# Help needed: Very slow live-view @ Canon 6D



## daniela (Jan 25, 2013)

Need some help:

The live view of my new 6D (I bought it, because I needed an new Cam soon) is VERY slow. Takes about 3-4 seconds to get sharp. Using Canon 100mm 2.8L Macro, Sigma 180mm 2.8 Macro.


How can I make it faster?


----------



## pakosouthpark (Jan 25, 2013)

what is slow? the lens focusing? 
are you in photography mode or movie mode?
once you take off live mode is fast as it should be?


----------



## daniela (Jan 25, 2013)

pakosouthpark said:


> what is slow? the lens focusing?
> are you in photography mode or movie mode?
> once you take off live mode is fast as it should be?



In photography mode. 
Yes, focusing normally is quite fast without using the live mode. 

I tried to use the live mode for macro focusing: But is is extremly slow to get the screen sharp.
I takes 3-4 seconds until the picture is sharp on the screen.

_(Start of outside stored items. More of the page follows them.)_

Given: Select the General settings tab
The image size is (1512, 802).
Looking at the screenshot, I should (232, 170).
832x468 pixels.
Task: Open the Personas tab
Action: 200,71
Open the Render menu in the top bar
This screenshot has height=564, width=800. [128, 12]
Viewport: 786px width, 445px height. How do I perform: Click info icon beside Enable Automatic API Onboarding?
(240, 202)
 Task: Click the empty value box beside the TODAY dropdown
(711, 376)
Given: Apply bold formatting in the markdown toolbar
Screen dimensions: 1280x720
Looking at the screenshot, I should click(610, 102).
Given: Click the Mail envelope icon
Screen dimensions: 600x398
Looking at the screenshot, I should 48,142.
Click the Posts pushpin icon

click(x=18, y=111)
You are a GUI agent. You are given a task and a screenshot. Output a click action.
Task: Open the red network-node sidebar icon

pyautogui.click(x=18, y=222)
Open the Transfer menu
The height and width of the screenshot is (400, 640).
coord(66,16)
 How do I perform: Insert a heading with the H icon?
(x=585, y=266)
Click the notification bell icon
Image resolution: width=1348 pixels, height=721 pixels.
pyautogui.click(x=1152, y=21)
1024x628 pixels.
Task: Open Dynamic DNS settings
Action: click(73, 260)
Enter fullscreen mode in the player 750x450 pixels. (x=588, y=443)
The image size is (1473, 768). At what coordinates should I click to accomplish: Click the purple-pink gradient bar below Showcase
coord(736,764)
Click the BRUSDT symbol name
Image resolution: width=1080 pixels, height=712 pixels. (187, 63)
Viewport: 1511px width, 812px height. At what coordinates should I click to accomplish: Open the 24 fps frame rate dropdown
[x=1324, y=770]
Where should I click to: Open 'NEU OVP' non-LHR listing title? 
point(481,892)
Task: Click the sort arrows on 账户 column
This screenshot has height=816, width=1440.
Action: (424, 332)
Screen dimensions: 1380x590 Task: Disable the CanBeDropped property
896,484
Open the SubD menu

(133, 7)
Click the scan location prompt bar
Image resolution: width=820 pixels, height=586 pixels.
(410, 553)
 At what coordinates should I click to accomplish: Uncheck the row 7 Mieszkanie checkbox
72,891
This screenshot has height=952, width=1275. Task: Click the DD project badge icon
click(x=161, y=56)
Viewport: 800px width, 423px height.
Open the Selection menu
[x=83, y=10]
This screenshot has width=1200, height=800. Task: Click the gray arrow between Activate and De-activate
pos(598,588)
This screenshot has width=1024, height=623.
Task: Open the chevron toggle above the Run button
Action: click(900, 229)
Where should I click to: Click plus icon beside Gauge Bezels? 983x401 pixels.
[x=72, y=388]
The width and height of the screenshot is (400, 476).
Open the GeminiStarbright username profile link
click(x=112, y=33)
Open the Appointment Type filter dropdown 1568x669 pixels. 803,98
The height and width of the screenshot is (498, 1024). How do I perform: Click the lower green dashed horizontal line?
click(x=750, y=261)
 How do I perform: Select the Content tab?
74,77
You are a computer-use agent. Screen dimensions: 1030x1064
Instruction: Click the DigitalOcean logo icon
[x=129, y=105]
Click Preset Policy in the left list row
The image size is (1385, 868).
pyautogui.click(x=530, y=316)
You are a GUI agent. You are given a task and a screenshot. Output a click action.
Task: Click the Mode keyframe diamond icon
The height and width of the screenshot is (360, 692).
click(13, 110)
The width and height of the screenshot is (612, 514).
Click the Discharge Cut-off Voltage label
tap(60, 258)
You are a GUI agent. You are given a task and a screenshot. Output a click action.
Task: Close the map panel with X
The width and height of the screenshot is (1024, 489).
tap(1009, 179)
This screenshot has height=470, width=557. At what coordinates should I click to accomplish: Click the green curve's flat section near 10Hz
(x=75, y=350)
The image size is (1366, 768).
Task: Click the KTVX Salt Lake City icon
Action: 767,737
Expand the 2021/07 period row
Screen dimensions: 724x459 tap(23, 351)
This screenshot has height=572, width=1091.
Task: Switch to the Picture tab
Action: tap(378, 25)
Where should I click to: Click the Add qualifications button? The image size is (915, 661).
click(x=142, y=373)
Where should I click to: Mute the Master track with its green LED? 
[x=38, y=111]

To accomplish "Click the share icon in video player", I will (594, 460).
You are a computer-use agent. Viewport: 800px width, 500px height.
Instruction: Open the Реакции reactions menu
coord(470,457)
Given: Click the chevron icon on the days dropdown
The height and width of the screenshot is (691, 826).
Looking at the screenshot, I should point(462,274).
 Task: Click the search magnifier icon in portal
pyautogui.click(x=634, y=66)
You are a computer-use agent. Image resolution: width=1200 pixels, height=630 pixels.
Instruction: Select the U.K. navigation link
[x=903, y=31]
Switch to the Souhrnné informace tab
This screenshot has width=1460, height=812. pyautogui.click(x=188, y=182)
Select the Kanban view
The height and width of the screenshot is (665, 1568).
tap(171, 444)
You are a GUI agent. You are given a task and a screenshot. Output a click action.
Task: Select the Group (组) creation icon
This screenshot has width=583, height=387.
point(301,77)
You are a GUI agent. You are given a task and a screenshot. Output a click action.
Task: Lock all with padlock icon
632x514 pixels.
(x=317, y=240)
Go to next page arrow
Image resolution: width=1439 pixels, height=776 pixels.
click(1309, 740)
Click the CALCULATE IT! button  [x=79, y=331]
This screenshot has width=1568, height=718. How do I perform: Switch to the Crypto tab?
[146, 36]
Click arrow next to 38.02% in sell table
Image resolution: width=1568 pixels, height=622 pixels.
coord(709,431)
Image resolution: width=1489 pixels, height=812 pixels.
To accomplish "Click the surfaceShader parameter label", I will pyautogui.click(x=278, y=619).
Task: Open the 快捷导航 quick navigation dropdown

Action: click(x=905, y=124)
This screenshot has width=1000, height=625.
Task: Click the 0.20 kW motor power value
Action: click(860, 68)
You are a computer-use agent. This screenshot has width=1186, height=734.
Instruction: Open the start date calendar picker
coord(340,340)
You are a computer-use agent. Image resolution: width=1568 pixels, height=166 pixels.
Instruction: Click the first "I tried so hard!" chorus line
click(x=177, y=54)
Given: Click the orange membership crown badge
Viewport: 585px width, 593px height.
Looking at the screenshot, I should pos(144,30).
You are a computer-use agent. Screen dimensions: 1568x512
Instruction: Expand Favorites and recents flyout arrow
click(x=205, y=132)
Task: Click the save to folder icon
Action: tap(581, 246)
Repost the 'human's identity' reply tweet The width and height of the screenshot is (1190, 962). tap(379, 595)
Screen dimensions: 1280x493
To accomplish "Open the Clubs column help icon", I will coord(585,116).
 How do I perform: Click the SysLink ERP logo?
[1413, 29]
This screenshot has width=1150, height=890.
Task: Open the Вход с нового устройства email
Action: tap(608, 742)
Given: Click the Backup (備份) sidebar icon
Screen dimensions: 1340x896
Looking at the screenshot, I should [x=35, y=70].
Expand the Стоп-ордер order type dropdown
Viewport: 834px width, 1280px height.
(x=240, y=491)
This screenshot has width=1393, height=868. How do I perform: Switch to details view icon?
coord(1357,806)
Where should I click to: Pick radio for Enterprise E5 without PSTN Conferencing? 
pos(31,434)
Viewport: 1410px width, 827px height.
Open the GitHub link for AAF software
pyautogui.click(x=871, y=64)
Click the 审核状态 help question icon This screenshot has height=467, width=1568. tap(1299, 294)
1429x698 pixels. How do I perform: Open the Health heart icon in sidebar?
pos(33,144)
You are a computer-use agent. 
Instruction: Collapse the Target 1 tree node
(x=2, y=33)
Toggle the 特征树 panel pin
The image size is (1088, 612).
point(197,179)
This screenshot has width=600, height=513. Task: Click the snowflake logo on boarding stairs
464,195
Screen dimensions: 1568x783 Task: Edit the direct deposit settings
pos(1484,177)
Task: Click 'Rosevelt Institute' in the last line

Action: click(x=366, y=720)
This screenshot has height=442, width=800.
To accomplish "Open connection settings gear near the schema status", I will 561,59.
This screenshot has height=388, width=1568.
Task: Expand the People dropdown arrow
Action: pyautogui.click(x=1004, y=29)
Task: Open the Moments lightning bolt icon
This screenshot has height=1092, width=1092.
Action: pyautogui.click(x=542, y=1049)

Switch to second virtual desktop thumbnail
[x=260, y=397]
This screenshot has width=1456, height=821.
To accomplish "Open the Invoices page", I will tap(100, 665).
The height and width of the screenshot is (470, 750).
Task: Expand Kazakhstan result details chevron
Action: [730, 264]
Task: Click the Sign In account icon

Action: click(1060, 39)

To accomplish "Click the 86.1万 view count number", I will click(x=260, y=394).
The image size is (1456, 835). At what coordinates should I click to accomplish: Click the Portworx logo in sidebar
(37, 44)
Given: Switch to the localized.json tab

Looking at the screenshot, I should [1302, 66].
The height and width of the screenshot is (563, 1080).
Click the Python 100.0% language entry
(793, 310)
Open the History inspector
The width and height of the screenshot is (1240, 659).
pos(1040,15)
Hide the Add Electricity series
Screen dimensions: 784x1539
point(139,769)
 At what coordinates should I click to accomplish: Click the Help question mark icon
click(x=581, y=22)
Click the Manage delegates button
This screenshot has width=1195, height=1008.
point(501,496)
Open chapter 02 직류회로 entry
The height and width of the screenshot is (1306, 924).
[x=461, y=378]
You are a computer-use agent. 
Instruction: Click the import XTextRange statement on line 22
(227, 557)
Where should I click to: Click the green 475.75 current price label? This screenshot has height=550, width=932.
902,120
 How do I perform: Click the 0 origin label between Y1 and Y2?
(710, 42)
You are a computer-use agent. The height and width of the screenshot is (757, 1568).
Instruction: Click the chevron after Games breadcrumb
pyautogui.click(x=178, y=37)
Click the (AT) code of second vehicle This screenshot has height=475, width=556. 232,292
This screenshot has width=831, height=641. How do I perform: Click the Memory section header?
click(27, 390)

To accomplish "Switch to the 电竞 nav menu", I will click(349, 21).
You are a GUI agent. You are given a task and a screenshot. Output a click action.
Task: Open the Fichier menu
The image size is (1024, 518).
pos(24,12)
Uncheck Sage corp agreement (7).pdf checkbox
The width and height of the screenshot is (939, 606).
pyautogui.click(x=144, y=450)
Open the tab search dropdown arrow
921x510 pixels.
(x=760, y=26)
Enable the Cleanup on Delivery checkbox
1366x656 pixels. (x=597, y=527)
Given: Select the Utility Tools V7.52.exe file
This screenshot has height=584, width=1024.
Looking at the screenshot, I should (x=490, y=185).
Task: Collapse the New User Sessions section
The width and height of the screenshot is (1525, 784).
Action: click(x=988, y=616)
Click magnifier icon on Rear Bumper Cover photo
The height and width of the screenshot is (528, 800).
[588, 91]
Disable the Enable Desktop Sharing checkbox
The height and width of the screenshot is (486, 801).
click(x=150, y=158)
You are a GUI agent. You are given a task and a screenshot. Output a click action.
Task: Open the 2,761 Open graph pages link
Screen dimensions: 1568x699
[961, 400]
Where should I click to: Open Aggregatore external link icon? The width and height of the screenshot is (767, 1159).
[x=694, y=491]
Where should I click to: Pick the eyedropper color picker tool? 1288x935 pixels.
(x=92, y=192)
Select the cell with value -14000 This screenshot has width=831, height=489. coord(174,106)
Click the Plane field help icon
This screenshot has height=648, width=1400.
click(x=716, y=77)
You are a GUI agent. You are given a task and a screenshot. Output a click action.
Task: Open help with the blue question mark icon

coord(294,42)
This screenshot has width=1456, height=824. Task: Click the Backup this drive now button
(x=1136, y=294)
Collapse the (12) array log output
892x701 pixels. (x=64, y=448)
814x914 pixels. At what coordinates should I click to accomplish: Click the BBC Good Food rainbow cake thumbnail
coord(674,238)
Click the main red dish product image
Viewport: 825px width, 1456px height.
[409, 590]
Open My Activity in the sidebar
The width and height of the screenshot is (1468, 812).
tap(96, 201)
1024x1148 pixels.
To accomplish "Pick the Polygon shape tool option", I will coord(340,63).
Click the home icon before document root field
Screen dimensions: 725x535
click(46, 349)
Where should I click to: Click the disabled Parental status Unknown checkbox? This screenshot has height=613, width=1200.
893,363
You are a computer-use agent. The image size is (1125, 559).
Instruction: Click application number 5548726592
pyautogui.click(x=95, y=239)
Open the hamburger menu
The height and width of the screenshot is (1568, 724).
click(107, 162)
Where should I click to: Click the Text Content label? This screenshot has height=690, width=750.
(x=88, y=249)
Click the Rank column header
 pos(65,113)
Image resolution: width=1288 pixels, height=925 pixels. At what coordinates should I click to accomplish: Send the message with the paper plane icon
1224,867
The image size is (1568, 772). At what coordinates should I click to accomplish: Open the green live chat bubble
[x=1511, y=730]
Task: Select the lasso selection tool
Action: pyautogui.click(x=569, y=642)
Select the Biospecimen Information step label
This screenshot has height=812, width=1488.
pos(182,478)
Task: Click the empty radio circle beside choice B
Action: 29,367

The AF goes from one end to another, about 2 to 3 times, moving forward and backward.


----------



## pato (Jan 25, 2013)

I used it once also in Liveview with my 100mm lens. My recommendation, focus manually. I think that speed is more or less normal. 
Which focus points do you have active?


----------



## rpt (Jan 25, 2013)

Take it off the "Full" setting for the focusing range and set t to the appropriate range...


----------



## Wildfire (Jan 25, 2013)

DSLRs are not designed to focus quickly in live view (with the exception of the Canon EOS Rebel T4i).

Use the viewfinder or focus manually. Alternatively, you could set the Quick AF mode for Live View which will flip the mirror and blackout the screen while it focuses normally before returning to live view.


----------



## eninja (Jan 25, 2013)

Coming from a powershot, I al again.so notice 6D Liveview.
Focus drives walks very slow back n forth taking very small step,
i have a hard time pressing, its either i accidentally completely press the shutter or release it without focusing, then i need to restart focusing again.

one work around is to use back button focus,
at the same time use Manual focus n zoom in on the subject.

Is there any explanation to why point n shoot autofocus is faster?


----------



## ChilledXpress (Jan 26, 2013)

I usually never use AF when taking macros or any photos in "Live"... Use manual focus.


----------



## Wildfire (Jan 26, 2013)

eninja said:


> Is there any explanation to why point n shoot autofocus is faster?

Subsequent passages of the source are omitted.